13 Das Verwaltungsgericht stützte den angefochtenen Spruchpunkt 1. darauf, dass seitens der LPD keine Prognose dahin vorgenommen worden sei, inwiefern der Mitbeteiligte bei Begehung weiterer gefährlicher Angriffe Spuren hinterlassen würde, die seine Wiedererkennung aufgrund der ermittelten genetischen Informationen ermöglichen würden. Damit hat das Verwaltungsgericht die in der Rechtsprechung des Verwaltungsgerichtshofes aufgestellte zweite Voraussetzung einer DNA‑Untersuchung nach § 67 Abs. 1 SPG angesprochen. Nach den Feststellungen des angefochtenen Erkenntnisses wurde die vorliegende DNA‑Untersuchung lediglich deshalb durchgeführt, weil dies im verwendeten Computerprogramm vorgesehen gewesen sei.
14 Diesen Feststellungen tritt die Amtsrevision nicht entgegen, sie behauptet alleine ein Abweichen von der Rechtsprechung des Verwaltungsgerichtshofes zu § 67 Abs. 1 SPG.
15 Ein Abweichen von der dargestellten Rechtsprechung des Verwaltungsgerichtshofes ist aber in der vorliegenden Rechtssache nicht zu erkennen, zumal sich das Verwaltungsgericht auf diese Rechtsprechung gestützt hat.
16 Wenn die LPD in der Amtsrevision im Ergebnis weiter vorbringt, das Verwaltungsgericht hätte im vorliegenden Einzelfall auf Grundlage der „unstrittigen Tatsachen des Sachverhaltes“ davon ausgehen müssen, dass (auch) die zweite Voraussetzung für eine DNA‑Untersuchung nach § 67 Abs. 1 SPG vorgelegen sei, so liegt darin noch kein Abweichen von der Rechtsprechung des Verwaltungsgerichtshofes zu § 67 Abs. 1 SPG.
17 In diesem Zusammenhang ist darauf hinzuweisen, dass der Frage, ob die besonderen Umstände des Einzelfalles auch eine andere Entscheidung gerechtfertigt hätten, in der Regel keine grundsätzliche Bedeutung zukommt.
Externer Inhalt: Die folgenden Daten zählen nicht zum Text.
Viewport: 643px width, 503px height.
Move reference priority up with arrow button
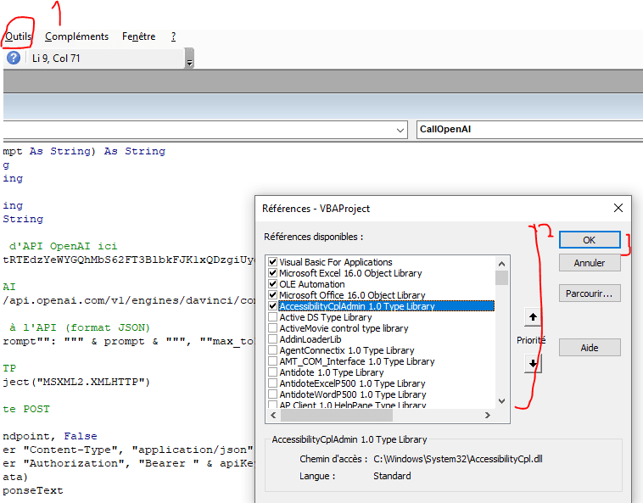(x=532, y=318)
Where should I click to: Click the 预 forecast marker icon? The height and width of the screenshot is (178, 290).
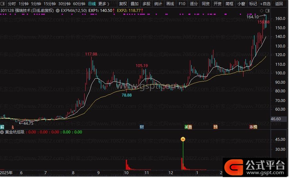[216, 127]
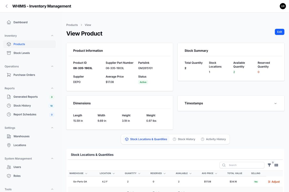
Task: Sort by Quantity column header
Action: coord(132,173)
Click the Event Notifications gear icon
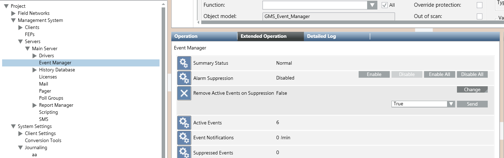504x158 pixels. [184, 138]
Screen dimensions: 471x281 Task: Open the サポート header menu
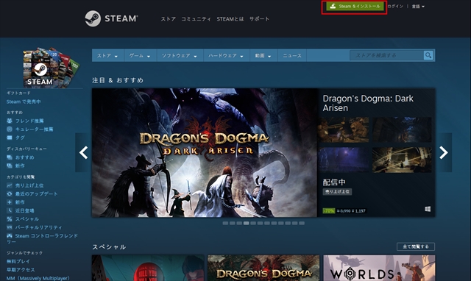pos(259,19)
Eine Rechtsfrage von grundsätzlicher Bedeutung läge nur dann vor, wenn diese Beurteilung in einer die Rechtssicherheit beeinträchtigenden unvertretbaren Weise vorgenommen worden wäre (vgl. zu einer Maßnahmenbeschwerde in einer Angelegenheit nach § 35 Abs. 1 SPG VwGH 11.1.2021, Ro 2019/01/0015, mwN). Solches wird von der Amtsrevision vorliegend nicht dargetan.
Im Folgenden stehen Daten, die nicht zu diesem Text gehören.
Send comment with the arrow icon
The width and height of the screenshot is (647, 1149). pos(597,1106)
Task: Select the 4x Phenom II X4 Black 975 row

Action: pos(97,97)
18 Insbesondere kann das von der Amtsrevision vorgebrachte allgemeine Argument, es entspreche der allgemeinen Lebenserfahrung, „dass mit dem (künftigen) Berühren eines Gegenstandes durch Hautkontakt bei der Ausführung eines gefährlichen Angriffes auch die Übertragung von DNA vom Körper auf den Gegenstand erfolgt“,eine konkrete fallbezogene Prognose nicht ersetzen (vgl. zur konkreten fallbezogenen Prognose iZm § 65 Abs. 1 SPG das von der Amtsrevision für ihre Auffassung zitierte Erkenntnis VwGH 19.9.2006, 2005/06/0018, mwN; vgl. zu einer ausreichenden Prognose nach § 67 Abs. 1 SPG, VwGH 4.9.2008, 2006/01/0369).
19 In der Revision werden somit keine Rechtsfragen aufgeworfen, denen im Sinne des Art. 133 Abs. 4 B‑VG grundsätzliche Bedeutung zukäme. Die Revision war daher zurückzuweisen.